(Beginning of GIVEN DATA)

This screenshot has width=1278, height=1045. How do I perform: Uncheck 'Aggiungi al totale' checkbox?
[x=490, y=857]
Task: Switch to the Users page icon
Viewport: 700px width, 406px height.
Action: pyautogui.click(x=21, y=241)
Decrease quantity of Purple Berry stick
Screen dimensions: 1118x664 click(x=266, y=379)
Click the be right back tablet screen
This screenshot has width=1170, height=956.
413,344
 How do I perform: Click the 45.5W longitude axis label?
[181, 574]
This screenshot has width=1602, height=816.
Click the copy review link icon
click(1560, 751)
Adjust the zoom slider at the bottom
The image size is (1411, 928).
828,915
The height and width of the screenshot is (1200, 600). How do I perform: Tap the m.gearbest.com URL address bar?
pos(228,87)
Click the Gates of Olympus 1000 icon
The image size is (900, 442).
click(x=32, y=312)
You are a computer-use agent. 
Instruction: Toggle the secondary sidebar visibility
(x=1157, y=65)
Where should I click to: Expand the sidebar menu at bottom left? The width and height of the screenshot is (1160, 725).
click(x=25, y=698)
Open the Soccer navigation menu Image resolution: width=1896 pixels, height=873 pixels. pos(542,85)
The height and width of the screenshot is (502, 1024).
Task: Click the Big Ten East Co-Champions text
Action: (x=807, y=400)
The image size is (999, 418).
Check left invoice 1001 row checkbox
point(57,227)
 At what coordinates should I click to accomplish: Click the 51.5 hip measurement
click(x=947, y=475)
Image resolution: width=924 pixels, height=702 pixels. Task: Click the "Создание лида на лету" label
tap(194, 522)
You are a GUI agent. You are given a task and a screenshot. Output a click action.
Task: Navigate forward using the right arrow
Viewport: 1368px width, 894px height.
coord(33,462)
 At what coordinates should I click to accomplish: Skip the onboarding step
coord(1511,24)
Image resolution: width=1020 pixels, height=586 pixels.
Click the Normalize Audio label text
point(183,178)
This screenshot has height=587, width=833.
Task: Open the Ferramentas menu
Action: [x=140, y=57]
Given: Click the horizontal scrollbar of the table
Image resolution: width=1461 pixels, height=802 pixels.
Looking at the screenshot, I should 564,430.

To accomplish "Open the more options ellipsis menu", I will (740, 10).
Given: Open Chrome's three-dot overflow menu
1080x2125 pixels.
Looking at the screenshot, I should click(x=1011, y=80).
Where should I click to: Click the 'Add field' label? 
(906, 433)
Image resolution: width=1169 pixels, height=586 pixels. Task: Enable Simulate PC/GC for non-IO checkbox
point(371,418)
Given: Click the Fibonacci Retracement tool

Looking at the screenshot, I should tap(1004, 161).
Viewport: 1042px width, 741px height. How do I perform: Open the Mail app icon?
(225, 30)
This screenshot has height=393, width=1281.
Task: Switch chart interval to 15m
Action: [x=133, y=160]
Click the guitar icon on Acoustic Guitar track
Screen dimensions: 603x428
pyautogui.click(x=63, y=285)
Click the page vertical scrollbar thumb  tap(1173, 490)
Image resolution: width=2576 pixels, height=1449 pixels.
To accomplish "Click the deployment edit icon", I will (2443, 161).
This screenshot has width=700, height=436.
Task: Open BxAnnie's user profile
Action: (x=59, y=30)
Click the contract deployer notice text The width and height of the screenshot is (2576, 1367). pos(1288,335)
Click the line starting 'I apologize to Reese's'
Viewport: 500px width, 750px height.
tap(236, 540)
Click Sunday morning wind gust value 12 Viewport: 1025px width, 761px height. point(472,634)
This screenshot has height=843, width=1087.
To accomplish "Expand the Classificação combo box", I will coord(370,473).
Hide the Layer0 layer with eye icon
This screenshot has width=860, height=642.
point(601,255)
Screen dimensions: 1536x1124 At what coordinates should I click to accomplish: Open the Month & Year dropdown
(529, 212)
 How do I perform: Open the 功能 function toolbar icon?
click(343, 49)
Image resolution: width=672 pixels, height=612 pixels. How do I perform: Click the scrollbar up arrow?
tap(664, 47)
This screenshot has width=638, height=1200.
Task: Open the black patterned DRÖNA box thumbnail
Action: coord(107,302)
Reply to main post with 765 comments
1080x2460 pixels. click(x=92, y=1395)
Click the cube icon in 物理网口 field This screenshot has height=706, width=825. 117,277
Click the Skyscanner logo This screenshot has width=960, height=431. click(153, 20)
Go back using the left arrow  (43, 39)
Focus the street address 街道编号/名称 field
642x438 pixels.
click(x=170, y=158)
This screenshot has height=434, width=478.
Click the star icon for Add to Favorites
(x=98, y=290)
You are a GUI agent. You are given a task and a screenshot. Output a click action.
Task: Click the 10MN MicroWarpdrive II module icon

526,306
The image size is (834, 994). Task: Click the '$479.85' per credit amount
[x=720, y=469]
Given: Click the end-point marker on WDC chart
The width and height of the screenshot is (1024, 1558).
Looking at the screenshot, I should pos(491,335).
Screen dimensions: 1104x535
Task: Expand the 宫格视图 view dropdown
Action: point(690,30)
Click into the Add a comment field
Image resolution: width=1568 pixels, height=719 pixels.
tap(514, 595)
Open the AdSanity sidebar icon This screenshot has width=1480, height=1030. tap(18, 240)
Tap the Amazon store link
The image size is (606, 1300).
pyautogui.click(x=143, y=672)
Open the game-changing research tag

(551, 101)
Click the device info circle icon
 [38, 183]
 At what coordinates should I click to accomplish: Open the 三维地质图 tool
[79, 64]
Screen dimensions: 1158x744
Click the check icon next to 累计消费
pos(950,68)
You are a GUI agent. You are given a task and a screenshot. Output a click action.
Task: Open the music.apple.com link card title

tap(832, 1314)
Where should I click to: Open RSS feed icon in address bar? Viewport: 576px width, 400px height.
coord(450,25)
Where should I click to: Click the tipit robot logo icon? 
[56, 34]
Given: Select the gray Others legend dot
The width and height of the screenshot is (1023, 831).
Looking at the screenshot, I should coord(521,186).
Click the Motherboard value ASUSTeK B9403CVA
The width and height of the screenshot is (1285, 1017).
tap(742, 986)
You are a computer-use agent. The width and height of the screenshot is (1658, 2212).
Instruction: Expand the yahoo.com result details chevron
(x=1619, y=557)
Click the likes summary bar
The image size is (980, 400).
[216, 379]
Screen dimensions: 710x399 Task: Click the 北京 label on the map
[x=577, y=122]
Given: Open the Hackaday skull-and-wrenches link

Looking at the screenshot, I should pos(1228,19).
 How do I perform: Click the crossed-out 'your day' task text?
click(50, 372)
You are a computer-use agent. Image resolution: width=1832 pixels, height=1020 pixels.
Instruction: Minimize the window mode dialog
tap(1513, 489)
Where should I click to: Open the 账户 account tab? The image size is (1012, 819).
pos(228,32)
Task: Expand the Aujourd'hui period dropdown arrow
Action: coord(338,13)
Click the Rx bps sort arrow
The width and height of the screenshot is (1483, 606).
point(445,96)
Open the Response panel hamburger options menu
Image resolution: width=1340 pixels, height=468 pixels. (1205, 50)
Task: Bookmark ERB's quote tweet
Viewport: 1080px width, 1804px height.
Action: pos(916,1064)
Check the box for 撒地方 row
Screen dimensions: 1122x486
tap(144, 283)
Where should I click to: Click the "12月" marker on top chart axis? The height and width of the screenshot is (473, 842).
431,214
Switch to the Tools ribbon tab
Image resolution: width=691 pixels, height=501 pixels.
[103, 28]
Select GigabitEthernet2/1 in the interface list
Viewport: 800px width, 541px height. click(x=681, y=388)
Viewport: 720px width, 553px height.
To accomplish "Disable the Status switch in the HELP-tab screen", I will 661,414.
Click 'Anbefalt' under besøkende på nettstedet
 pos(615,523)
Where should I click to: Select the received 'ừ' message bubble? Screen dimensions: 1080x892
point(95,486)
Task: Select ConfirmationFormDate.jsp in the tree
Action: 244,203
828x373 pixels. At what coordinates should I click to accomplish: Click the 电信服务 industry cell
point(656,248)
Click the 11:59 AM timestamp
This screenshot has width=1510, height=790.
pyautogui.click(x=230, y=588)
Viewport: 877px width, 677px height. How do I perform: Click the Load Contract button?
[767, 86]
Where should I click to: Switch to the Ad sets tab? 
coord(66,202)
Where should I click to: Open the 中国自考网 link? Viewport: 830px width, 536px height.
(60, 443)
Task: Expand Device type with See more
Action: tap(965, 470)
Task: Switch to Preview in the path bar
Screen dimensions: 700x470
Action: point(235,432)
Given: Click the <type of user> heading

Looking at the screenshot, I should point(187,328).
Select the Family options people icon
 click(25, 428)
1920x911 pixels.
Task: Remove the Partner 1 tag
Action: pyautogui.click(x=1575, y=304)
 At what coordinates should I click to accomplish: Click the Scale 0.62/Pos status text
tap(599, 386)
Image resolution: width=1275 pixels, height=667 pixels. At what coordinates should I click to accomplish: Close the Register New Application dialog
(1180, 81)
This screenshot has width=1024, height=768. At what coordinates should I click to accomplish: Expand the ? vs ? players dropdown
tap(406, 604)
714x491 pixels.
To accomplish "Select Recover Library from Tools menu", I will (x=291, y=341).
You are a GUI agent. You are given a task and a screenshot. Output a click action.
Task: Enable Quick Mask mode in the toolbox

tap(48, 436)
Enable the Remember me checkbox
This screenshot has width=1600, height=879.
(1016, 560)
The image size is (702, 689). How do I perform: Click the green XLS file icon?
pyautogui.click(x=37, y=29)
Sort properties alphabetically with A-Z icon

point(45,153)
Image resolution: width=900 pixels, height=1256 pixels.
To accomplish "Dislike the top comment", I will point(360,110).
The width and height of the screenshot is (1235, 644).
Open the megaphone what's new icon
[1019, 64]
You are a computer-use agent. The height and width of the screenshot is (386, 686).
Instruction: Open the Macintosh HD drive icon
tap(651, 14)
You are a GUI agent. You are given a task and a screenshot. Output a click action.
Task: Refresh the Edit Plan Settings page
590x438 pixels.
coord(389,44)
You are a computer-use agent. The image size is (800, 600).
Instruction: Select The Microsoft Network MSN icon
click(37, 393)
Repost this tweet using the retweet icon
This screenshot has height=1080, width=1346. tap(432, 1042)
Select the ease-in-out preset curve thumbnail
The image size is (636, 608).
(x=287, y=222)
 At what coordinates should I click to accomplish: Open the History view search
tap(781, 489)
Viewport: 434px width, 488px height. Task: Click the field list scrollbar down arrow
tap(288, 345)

(End of GIVEN DATA)

*YOUR ASSIGNMENT*: Only the lines above from the one with "The image size is (606, 1300)." up to and including the one with "You are a computer-use agent. Image" should be repeated, exactly as written.

*FINAL ANSWER*:
The image size is (606, 1300).
pyautogui.click(x=143, y=672)
Open the game-changing research tag

(551, 101)
Click the device info circle icon
 [38, 183]
 At what coordinates should I click to accomplish: Open the 三维地质图 tool
[79, 64]
Screen dimensions: 1158x744
Click the check icon next to 累计消费
pos(950,68)
You are a GUI agent. You are given a task and a screenshot. Output a click action.
Task: Open the music.apple.com link card title

tap(832, 1314)
Where should I click to: Open RSS feed icon in address bar? Viewport: 576px width, 400px height.
coord(450,25)
Where should I click to: Click the tipit robot logo icon? 
[56, 34]
Given: Select the gray Others legend dot
The width and height of the screenshot is (1023, 831).
Looking at the screenshot, I should coord(521,186).
Click the Motherboard value ASUSTeK B9403CVA
The width and height of the screenshot is (1285, 1017).
tap(742, 986)
You are a computer-use agent. The width and height of the screenshot is (1658, 2212).
Instruction: Expand the yahoo.com result details chevron
(x=1619, y=557)
Click the likes summary bar
The image size is (980, 400).
[216, 379]
Screen dimensions: 710x399 Task: Click the 北京 label on the map
[x=577, y=122]
Given: Open the Hackaday skull-and-wrenches link

Looking at the screenshot, I should pos(1228,19).
 How do I perform: Click the crossed-out 'your day' task text?
click(50, 372)
You are a computer-use agent. Image resolution: width=1832 pixels, height=1020 pixels.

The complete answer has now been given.